Word and item position data:
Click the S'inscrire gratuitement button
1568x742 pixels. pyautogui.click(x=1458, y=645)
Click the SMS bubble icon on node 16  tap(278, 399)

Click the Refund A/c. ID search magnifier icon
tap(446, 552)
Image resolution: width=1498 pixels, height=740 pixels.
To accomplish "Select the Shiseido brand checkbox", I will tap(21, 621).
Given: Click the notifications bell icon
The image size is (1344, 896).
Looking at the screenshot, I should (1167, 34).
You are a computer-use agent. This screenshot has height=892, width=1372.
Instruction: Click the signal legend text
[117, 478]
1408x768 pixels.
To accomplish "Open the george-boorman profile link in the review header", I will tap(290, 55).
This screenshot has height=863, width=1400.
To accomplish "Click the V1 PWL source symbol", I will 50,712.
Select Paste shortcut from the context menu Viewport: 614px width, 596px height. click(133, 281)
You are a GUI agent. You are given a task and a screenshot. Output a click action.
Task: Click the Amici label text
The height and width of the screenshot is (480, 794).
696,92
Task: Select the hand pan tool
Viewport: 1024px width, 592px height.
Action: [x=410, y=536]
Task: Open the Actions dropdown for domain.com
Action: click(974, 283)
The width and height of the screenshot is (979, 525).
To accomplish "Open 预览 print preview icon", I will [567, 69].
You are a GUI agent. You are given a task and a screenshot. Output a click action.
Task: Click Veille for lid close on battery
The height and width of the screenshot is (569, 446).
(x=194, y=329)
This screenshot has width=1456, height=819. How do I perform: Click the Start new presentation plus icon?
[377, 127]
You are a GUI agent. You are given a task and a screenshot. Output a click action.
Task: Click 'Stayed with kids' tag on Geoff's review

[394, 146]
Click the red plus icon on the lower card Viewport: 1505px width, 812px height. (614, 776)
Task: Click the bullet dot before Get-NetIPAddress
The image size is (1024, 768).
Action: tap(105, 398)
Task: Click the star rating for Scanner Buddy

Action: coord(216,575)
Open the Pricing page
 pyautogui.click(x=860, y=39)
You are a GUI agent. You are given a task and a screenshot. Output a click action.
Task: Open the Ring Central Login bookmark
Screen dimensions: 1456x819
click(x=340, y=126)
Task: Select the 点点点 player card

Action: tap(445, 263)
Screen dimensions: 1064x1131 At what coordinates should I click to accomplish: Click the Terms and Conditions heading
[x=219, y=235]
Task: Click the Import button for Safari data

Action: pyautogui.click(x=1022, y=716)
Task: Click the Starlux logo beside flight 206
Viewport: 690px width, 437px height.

● **Instructions for the task**
Copy out the material word for word, from its very first line down to and including the line that contains "will tap(290, 55).".

● **Expected output**
Click the S'inscrire gratuitement button
1568x742 pixels. pyautogui.click(x=1458, y=645)
Click the SMS bubble icon on node 16  tap(278, 399)

Click the Refund A/c. ID search magnifier icon
tap(446, 552)
Image resolution: width=1498 pixels, height=740 pixels.
To accomplish "Select the Shiseido brand checkbox", I will tap(21, 621).
Given: Click the notifications bell icon
The image size is (1344, 896).
Looking at the screenshot, I should (1167, 34).
You are a computer-use agent. This screenshot has height=892, width=1372.
Instruction: Click the signal legend text
[117, 478]
1408x768 pixels.
To accomplish "Open the george-boorman profile link in the review header", I will tap(290, 55).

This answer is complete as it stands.